Turner, however, didn’t shoot down Pettinger, but instead encouraged her to perform a song with him on stage. She obliged and a life-changing friendship and artistic collaboration was born. Soon enough the duo – along with drummer Nigel Powell – would gather their instruments and make Horseshoes & Hand Grenades a reality.

“If anything, it was weird how normal and real it felt,” says Pettinger of the experience. “Frank and I had only hung out three billy-the-kid-4times and then we were in a studio together. It was reassuring to me that it was easy and felt very natural. We just wanted to play songs, so there wasn’t much of a point to sit around and talk about it.

“I settled on the album’s title because I like the imagery of luck and destruction,” she adds. “Making the album with Frank, that was the luck side. But, the other side was the year leading up to that…which was a period of great destruction.”
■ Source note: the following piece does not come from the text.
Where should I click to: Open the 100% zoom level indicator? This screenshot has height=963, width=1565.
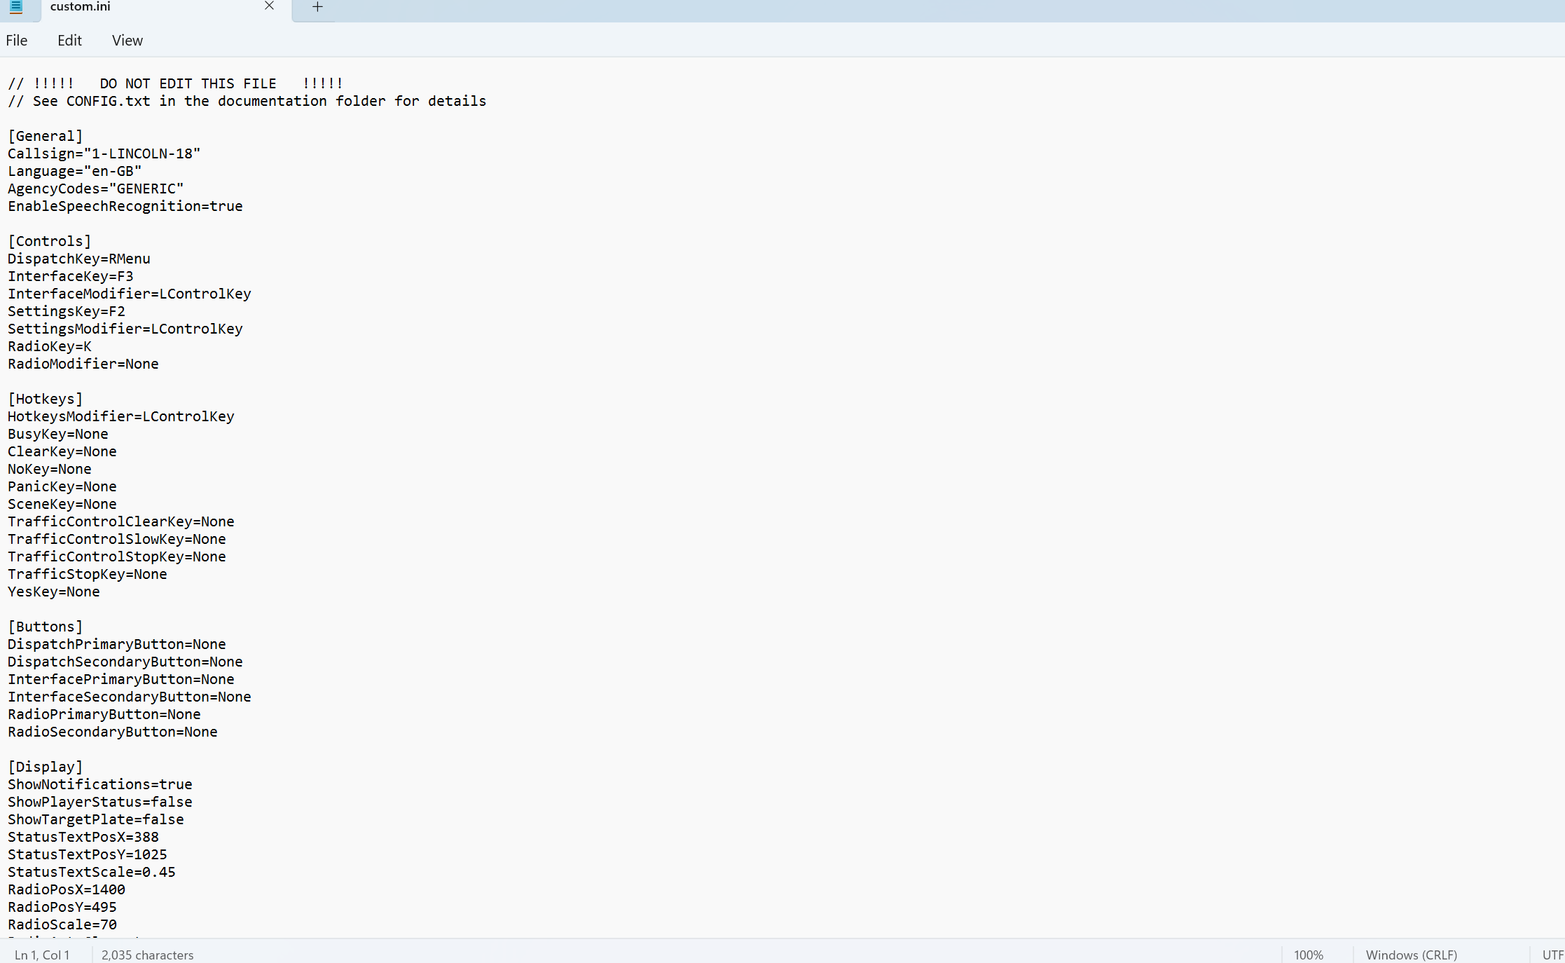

When further touching on Turner’s impact, Pettinger can’t help but sound thoroughly impressed, noting that his presence alone helped her relax in the studio and just play music. With him, Powell, and a label on her side, Pettinger found a circle of support that wasn’t always available to her. As a DIY artist since her teens, Pettinger is now adapting to the feeling of having more people on her side.

“It’s been a lot of years of me doing my own thing, on my own time,” she relays. “That was really fun – and I don’t regret a thing about it – but I’m definitely hoping for more (laughs) for other people’s sake, because I’m happy with where things are. I like my life and I’m happy to be making music, but I’m now aware that other people are involved in this.

She continues: “I don’t know what’s going to happen or what people are going to think [about the album], but I try not to analyze that. You just have to make your music and get it out.”